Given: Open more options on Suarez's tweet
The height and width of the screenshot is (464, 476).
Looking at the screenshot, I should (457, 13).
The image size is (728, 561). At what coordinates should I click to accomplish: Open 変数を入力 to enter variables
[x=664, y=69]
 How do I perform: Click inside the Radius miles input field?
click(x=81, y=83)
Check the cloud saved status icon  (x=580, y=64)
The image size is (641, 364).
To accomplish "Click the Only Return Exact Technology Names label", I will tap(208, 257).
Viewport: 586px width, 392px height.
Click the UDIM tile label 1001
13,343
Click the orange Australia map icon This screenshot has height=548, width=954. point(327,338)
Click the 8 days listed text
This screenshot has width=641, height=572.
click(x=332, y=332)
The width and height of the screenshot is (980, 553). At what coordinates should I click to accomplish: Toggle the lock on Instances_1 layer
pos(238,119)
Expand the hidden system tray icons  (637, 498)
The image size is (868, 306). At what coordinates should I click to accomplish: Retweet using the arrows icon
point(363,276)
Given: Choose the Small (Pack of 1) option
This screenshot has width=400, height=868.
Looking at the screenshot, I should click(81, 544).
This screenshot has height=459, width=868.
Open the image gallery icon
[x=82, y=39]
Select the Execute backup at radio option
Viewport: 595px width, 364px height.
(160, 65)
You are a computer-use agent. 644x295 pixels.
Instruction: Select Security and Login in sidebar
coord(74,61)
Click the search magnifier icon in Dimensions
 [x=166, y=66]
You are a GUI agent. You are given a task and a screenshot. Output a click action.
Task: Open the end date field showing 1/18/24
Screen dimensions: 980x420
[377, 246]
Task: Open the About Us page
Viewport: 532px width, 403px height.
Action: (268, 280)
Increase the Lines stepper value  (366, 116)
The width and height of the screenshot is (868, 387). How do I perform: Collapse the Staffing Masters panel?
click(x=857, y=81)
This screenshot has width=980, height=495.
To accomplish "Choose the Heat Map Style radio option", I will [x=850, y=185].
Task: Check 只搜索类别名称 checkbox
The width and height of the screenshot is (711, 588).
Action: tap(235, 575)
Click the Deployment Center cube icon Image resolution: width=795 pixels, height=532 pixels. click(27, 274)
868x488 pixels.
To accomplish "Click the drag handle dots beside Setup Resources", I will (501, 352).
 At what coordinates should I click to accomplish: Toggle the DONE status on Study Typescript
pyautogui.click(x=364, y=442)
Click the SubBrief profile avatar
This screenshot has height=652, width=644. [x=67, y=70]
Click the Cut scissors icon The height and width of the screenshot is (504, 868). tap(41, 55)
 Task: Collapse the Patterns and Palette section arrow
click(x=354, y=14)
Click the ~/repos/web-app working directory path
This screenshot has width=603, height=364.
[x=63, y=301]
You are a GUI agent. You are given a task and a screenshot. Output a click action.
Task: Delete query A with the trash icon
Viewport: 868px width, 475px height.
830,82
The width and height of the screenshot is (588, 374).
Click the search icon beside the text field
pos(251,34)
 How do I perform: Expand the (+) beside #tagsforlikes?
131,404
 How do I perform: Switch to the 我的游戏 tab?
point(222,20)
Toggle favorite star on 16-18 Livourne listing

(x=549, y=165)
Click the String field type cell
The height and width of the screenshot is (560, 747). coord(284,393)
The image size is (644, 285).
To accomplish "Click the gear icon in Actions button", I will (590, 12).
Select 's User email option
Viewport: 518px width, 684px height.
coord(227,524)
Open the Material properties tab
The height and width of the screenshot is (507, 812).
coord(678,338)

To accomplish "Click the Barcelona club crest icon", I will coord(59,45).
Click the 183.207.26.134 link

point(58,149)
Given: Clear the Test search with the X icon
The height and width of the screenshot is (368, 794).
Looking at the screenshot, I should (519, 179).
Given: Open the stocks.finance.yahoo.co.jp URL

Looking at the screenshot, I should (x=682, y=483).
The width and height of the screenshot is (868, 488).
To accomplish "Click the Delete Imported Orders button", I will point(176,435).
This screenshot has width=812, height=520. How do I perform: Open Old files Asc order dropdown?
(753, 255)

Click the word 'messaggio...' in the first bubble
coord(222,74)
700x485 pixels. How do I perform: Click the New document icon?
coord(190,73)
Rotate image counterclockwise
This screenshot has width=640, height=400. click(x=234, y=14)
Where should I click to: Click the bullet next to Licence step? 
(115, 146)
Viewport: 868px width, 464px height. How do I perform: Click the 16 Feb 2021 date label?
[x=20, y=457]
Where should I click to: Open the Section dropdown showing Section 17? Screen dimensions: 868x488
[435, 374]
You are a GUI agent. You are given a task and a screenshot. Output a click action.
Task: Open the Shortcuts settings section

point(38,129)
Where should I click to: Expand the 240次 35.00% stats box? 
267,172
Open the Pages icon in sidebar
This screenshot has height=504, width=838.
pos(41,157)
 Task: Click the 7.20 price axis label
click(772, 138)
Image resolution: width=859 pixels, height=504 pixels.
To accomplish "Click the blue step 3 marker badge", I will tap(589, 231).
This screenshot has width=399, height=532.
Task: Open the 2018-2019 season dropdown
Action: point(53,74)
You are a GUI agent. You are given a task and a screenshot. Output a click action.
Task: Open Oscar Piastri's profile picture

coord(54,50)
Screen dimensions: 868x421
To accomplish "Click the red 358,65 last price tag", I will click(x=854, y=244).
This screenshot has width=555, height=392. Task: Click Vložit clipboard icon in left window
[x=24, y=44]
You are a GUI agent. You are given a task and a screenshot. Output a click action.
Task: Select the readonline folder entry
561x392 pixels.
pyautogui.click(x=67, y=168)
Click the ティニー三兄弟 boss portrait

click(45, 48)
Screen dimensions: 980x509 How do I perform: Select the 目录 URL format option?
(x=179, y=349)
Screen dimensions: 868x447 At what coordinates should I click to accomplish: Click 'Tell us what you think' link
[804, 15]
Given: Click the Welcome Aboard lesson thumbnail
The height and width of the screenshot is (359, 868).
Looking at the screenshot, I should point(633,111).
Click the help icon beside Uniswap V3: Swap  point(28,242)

TASK DESCRIPTION: All entries are to be returned word for word.

SOLUTION TO THIS EXERCISE:
Given: Open more options on Suarez's tweet
The height and width of the screenshot is (464, 476).
Looking at the screenshot, I should (457, 13).
The image size is (728, 561). At what coordinates should I click to accomplish: Open 変数を入力 to enter variables
[x=664, y=69]
 How do I perform: Click inside the Radius miles input field?
click(x=81, y=83)
Check the cloud saved status icon  (x=580, y=64)
The image size is (641, 364).
To accomplish "Click the Only Return Exact Technology Names label", I will tap(208, 257).
Viewport: 586px width, 392px height.
Click the UDIM tile label 1001
13,343
Click the orange Australia map icon This screenshot has height=548, width=954. point(327,338)
Click the 8 days listed text
This screenshot has width=641, height=572.
click(x=332, y=332)
The width and height of the screenshot is (980, 553). At what coordinates should I click to accomplish: Toggle the lock on Instances_1 layer
pos(238,119)
Expand the hidden system tray icons  (637, 498)
The image size is (868, 306). At what coordinates should I click to accomplish: Retweet using the arrows icon
point(363,276)
Given: Choose the Small (Pack of 1) option
This screenshot has width=400, height=868.
Looking at the screenshot, I should click(81, 544).
This screenshot has height=459, width=868.
Open the image gallery icon
[x=82, y=39]
Select the Execute backup at radio option
Viewport: 595px width, 364px height.
(160, 65)
You are a computer-use agent. 644x295 pixels.
Instruction: Select Security and Login in sidebar
coord(74,61)
Click the search magnifier icon in Dimensions
 [x=166, y=66]
You are a GUI agent. You are given a task and a screenshot. Output a click action.
Task: Open the end date field showing 1/18/24
Screen dimensions: 980x420
[377, 246]
Task: Open the About Us page
Viewport: 532px width, 403px height.
Action: (268, 280)
Increase the Lines stepper value  (366, 116)
The width and height of the screenshot is (868, 387). How do I perform: Collapse the Staffing Masters panel?
click(x=857, y=81)
This screenshot has width=980, height=495.
To accomplish "Choose the Heat Map Style radio option", I will [x=850, y=185].
Task: Check 只搜索类别名称 checkbox
The width and height of the screenshot is (711, 588).
Action: tap(235, 575)
Click the Deployment Center cube icon Image resolution: width=795 pixels, height=532 pixels. click(27, 274)
868x488 pixels.
To accomplish "Click the drag handle dots beside Setup Resources", I will (501, 352).
 At what coordinates should I click to accomplish: Toggle the DONE status on Study Typescript
pyautogui.click(x=364, y=442)
Click the SubBrief profile avatar
This screenshot has height=652, width=644. [x=67, y=70]
Click the Cut scissors icon The height and width of the screenshot is (504, 868). tap(41, 55)
 Task: Collapse the Patterns and Palette section arrow
click(x=354, y=14)
Click the ~/repos/web-app working directory path
This screenshot has width=603, height=364.
[x=63, y=301]
You are a GUI agent. You are given a task and a screenshot. Output a click action.
Task: Delete query A with the trash icon
Viewport: 868px width, 475px height.
830,82
The width and height of the screenshot is (588, 374).
Click the search icon beside the text field
pos(251,34)
 How do I perform: Expand the (+) beside #tagsforlikes?
131,404
 How do I perform: Switch to the 我的游戏 tab?
point(222,20)
Toggle favorite star on 16-18 Livourne listing

(x=549, y=165)
Click the String field type cell
The height and width of the screenshot is (560, 747). coord(284,393)
The image size is (644, 285).
To accomplish "Click the gear icon in Actions button", I will (590, 12).
Select 's User email option
Viewport: 518px width, 684px height.
coord(227,524)
Open the Material properties tab
The height and width of the screenshot is (507, 812).
coord(678,338)

To accomplish "Click the Barcelona club crest icon", I will coord(59,45).
Click the 183.207.26.134 link

point(58,149)
Given: Clear the Test search with the X icon
The height and width of the screenshot is (368, 794).
Looking at the screenshot, I should (519, 179).
Given: Open the stocks.finance.yahoo.co.jp URL

Looking at the screenshot, I should (x=682, y=483).
The width and height of the screenshot is (868, 488).
To accomplish "Click the Delete Imported Orders button", I will point(176,435).
This screenshot has width=812, height=520. How do I perform: Open Old files Asc order dropdown?
(753, 255)

Click the word 'messaggio...' in the first bubble
coord(222,74)
700x485 pixels. How do I perform: Click the New document icon?
coord(190,73)
Rotate image counterclockwise
This screenshot has width=640, height=400. click(x=234, y=14)
Where should I click to: Click the bullet next to Licence step? 
(115, 146)
Viewport: 868px width, 464px height. How do I perform: Click the 16 Feb 2021 date label?
[x=20, y=457]
Where should I click to: Open the Section dropdown showing Section 17? Screen dimensions: 868x488
[435, 374]
You are a GUI agent. You are given a task and a screenshot. Output a click action.
Task: Open the Shortcuts settings section

point(38,129)
Where should I click to: Expand the 240次 35.00% stats box? 
267,172
Open the Pages icon in sidebar
This screenshot has height=504, width=838.
pos(41,157)
 Task: Click the 7.20 price axis label
click(772, 138)
Image resolution: width=859 pixels, height=504 pixels.
To accomplish "Click the blue step 3 marker badge", I will tap(589, 231).
This screenshot has width=399, height=532.
Task: Open the 2018-2019 season dropdown
Action: point(53,74)
You are a GUI agent. You are given a task and a screenshot. Output a click action.
Task: Open Oscar Piastri's profile picture

coord(54,50)
Screen dimensions: 868x421
To accomplish "Click the red 358,65 last price tag", I will click(x=854, y=244).
This screenshot has width=555, height=392. Task: Click Vložit clipboard icon in left window
[x=24, y=44]
You are a GUI agent. You are given a task and a screenshot. Output a click action.
Task: Select the readonline folder entry
561x392 pixels.
pyautogui.click(x=67, y=168)
Click the ティニー三兄弟 boss portrait

click(45, 48)
Screen dimensions: 980x509 How do I perform: Select the 目录 URL format option?
(x=179, y=349)
Screen dimensions: 868x447 At what coordinates should I click to accomplish: Click 'Tell us what you think' link
[804, 15]
Given: Click the Welcome Aboard lesson thumbnail
The height and width of the screenshot is (359, 868).
Looking at the screenshot, I should point(633,111).
Click the help icon beside Uniswap V3: Swap  point(28,242)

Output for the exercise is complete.